When forming and registering a business, you must decide what type of business entity to become. If you are forming a corporation, for example, you will be required to file articles of incorporation with the Secretary of State or the agency that handles such matters in your state. But, is the same true when forming a limited liability company (LLC)? LLCs are not required to submit articles of incorporation. They are, however, required to submit a document referred to as articles of organization. So, what are articles of organization, why do you need them, and what is required to fill them out? Most LLCs need articles of organization but what is included in them and how you submit them will vary from state to state.
What are Articles of Organization?
Articles of organization are formal legal documents used to establish an LLC at the state level. These articles determine the rights, powers, duties, liabilities, and obligations of each member of an LLC and of the LLC to its members. These articles are similar to articles of incorporation and may be referred to as a “certificate of organization” or a “certificate of formation.” Depending on the needs and wishes of the LLC, these articles can be extremely simple or rather complex. In the long-run, it is better to go above and beyond what you think should be included in the articles of organization so that the power structure of your business is more clear.Simple articles of organization can often be filed online whereas more complicated articles are most often drafted by an attorney. For example, in New York State, there is a fill-in-the-blank, two-page form that is available online. For most, a document like this will cover the basics and satisfy organizational needs. More complex articles will cover things beyond the LLC formation like how and when to distribute profits, name managing members, identify officers, and detail voting procedures.

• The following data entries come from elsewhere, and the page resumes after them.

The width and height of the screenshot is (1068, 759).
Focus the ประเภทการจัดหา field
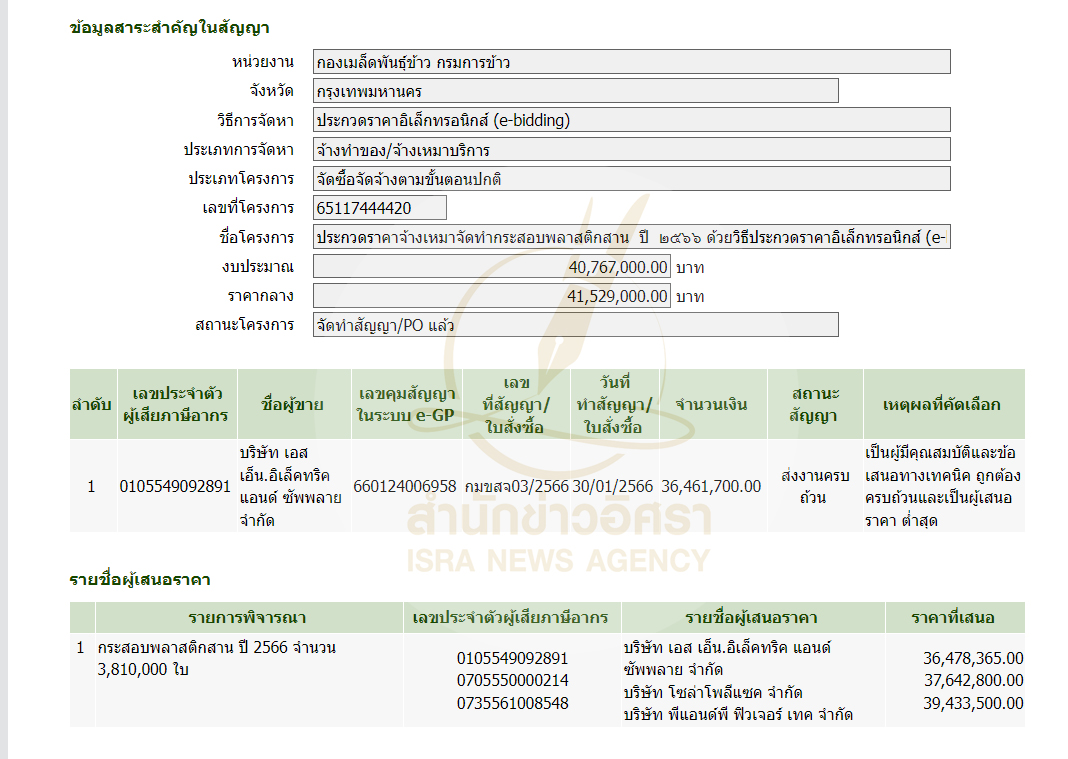(631, 150)
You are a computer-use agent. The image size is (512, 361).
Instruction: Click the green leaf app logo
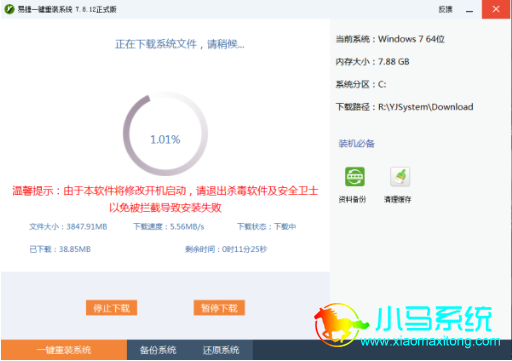pos(9,9)
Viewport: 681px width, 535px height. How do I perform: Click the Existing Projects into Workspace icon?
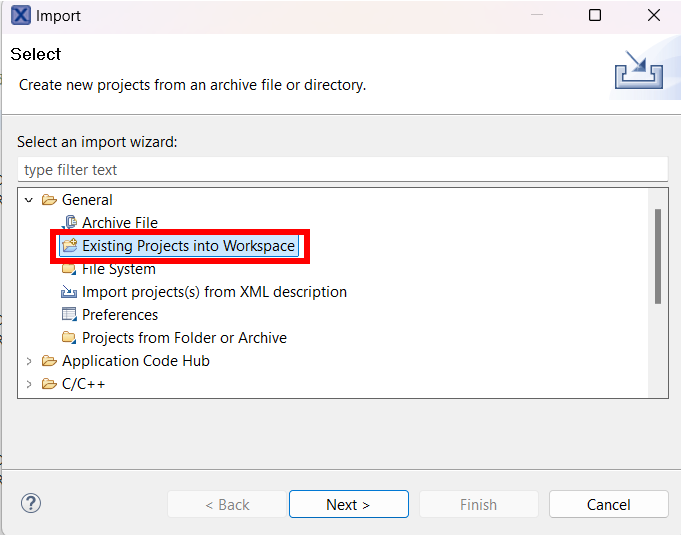(69, 246)
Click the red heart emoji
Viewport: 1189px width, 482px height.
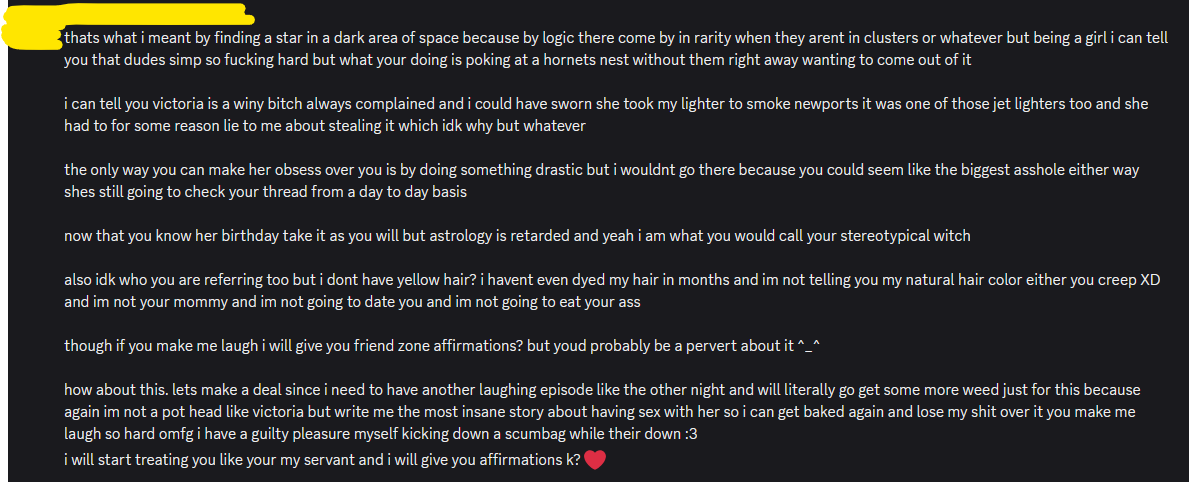coord(595,461)
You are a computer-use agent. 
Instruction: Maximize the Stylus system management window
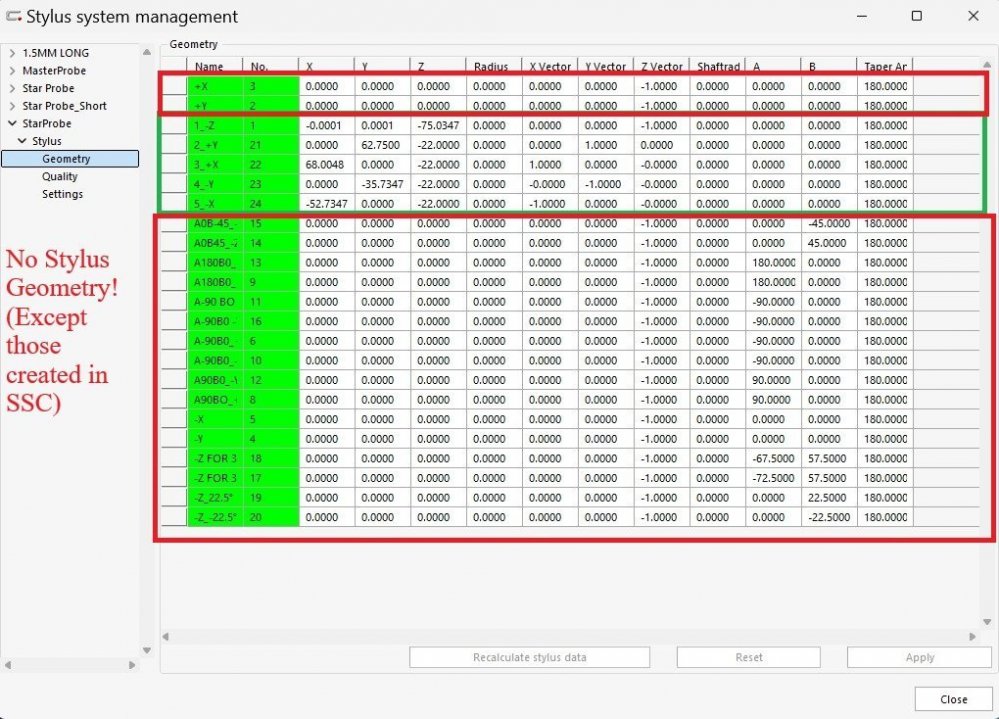click(x=917, y=16)
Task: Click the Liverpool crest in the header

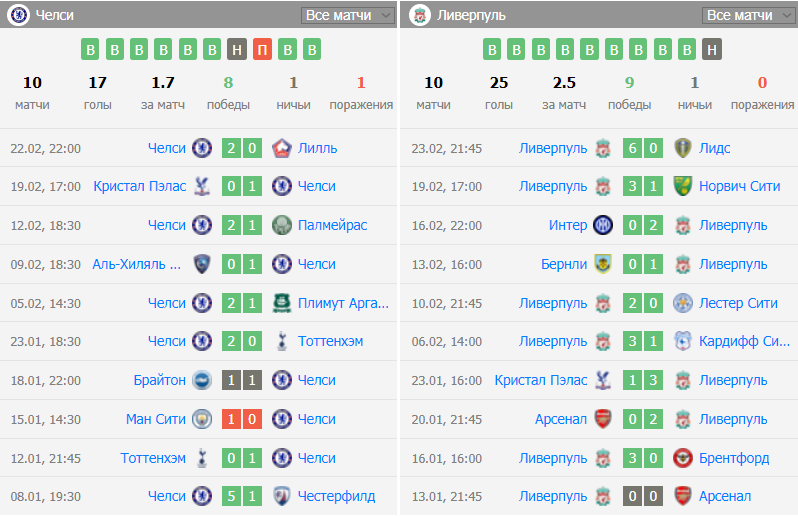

What is Required for Articles of Organization?
When filing articles of organization, you will be required to provide basic information about your LLC. This information includes:
- Name of the LLC: The name of the LLC must be unique to the jurisdiction
- Address of the LLC: LLCs must have a valid address in the state they are filing in. If the business does not have a physical location, using a virtual office service can resolve this issue.
- The Nature of the Business: to provide greater flexibility, some LLCs simply state “to engage in lawful activity” as their purpose.
- The name and address of the LLC’s Registered Agent: A registered agent is a person or business authorized to accept legal documents on behalf of the LLC.
- The names of managers, members, and directors of the LLC.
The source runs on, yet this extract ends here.